The ex-minister has in recent days been outspoken about the Government’s direction, suggesting briefings against high-profile women in the Cabinet were sexist.
Ms Haigh has also signalled welfare cuts, along with the loss of winter fuel payments, had been “totemic” for many voters in the local elections.

Speaking in an interview due to air on Gloria de Piero’s GB News programme, the Labour MP for Sheffield Heeley said the Government was not “taking the fight” to Reform UK, or to businesses engaged in exploitative workplace practices, which ministers plan to restrict with new employment rights.
Though no fan of former Conservative prime minister Baroness Thatcher, Ms Haigh said the PM could learn from her willingness to take on her political opponents.
Ms Haigh told GB News: “Margaret Thatcher drew her strength from that conflict and from defining her enemies, whether it be the National Union of Mineworkers (NUM) or the Soviet Union.
“Obviously, I would completely disagree with the battle that she took with the NUM, but that meant that people knew exactly who she was and what she was for, and not everything in politics (is) about conflict. Nobody wants to see everyone rowing all the time.
“But I do think drawing those dividing lines and showing that taking on bad bosses that don’t pay the minimum wage, taking on bad bosses that aren’t delivering the employment rights that we are expanding at the moment.
“That will define why we’re doing the things that we’re doing, and it will make people hear them that much clearer.”

Ms Haigh said she did not “take any joy in speaking out like this”, and described herself as a “loyal foot soldier and a loyal MP for the Labour Party”.
“But I genuinely believe those results on Thursday need to be the canary down the mine for the Labour Party, and I was genuinely alarmed by their response.
“That’s why I felt I had the need to speak out, because I think unless we issue a course correction now, we are in danger of our own existential crisis over the coming months, years, and certainly in the next election,” she added.
Ms Haigh resigned as transport secretary in November, after it emerged that she had pleaded guilty to a criminal offence related to incorrectly telling police that a work mobile phone was stolen in 2013.
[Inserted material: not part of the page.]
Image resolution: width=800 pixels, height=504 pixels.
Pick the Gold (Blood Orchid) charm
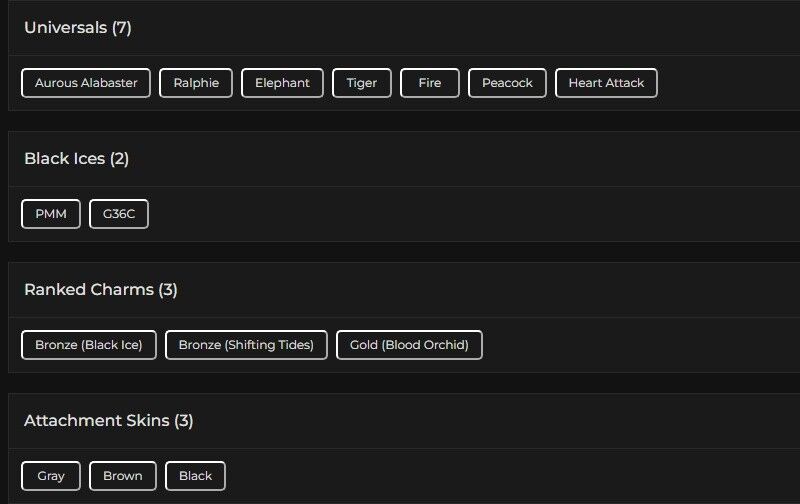pyautogui.click(x=409, y=345)
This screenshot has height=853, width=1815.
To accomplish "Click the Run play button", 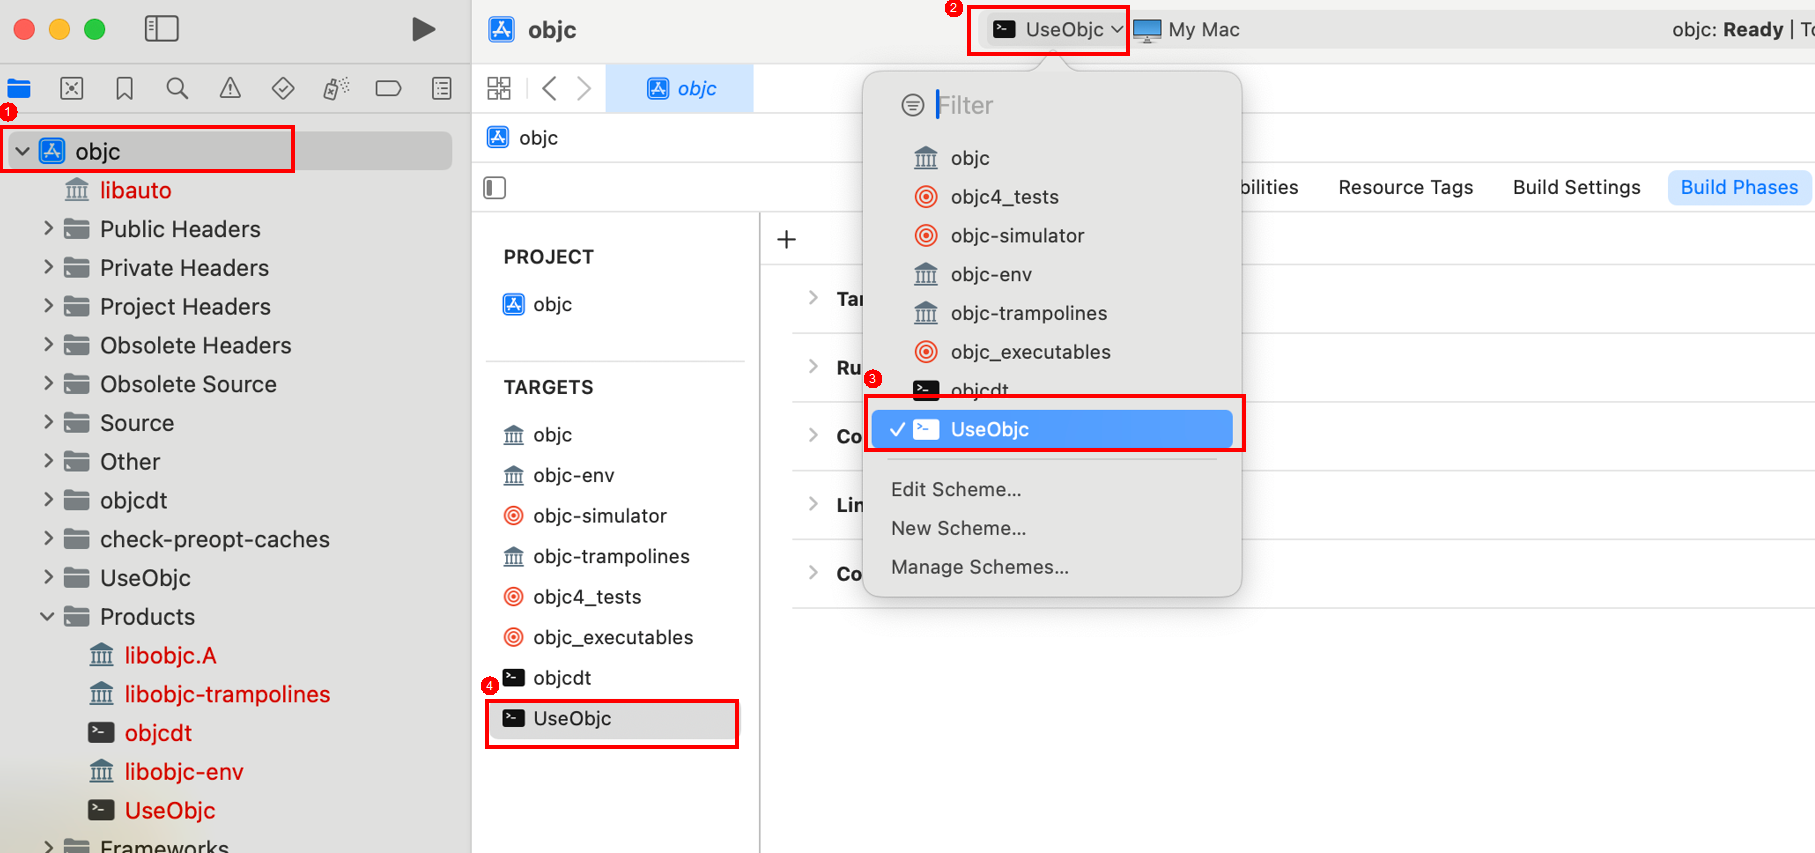I will tap(423, 30).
The former minister told GB News she “very seriously considered leaving politics” following her resignation and “wanted to go away and never be seen again”.
But she added: “But I have lots of brilliant friends and people who love me around me who kind of carried me through that. And then I’ve been able to give my head a shake and come back fighting. And as I say, I’m delighted to be back serving on the back benches.”